Exercise prompt: Scan the records below for the line containing "April 2026 (518, 440)" and the line containing "Allgemein (510, 2168)". Copy both, plus every line between, exactly.

(Information provided Opens)

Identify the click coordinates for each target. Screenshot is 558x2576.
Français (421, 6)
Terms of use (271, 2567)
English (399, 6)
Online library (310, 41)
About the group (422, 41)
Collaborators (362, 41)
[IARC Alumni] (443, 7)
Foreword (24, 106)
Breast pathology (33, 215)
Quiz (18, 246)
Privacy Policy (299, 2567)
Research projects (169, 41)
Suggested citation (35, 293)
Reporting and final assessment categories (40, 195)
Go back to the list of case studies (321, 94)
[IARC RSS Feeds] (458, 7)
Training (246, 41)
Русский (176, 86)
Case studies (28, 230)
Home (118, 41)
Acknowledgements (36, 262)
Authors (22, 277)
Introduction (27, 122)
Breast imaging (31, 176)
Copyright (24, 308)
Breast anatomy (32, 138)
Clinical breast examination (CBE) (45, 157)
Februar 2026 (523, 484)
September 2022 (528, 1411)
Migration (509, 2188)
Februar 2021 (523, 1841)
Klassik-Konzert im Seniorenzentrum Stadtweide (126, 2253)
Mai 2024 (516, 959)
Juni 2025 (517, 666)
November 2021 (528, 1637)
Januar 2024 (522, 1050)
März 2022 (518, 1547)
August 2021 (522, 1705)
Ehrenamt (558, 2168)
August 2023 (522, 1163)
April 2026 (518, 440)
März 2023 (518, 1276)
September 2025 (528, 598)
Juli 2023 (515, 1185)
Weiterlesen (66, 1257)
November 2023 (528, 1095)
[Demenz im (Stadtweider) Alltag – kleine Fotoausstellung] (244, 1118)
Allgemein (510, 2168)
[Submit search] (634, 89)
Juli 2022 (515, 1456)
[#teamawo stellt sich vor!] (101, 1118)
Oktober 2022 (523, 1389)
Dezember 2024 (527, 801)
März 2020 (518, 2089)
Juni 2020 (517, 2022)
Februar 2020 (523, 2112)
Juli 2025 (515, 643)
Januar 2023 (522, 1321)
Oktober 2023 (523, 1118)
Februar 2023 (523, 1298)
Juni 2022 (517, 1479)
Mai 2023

(Information provided Closes)

Result of the exercise:
April 2026 (518, 440)
März 2023 (518, 1276)
September 2025 (528, 598)
Juli 2023 (515, 1185)
Weiterlesen (66, 1257)
November 2023 (528, 1095)
[Demenz im (Stadtweider) Alltag – kleine Fotoausstellung] (244, 1118)
Allgemein (510, 2168)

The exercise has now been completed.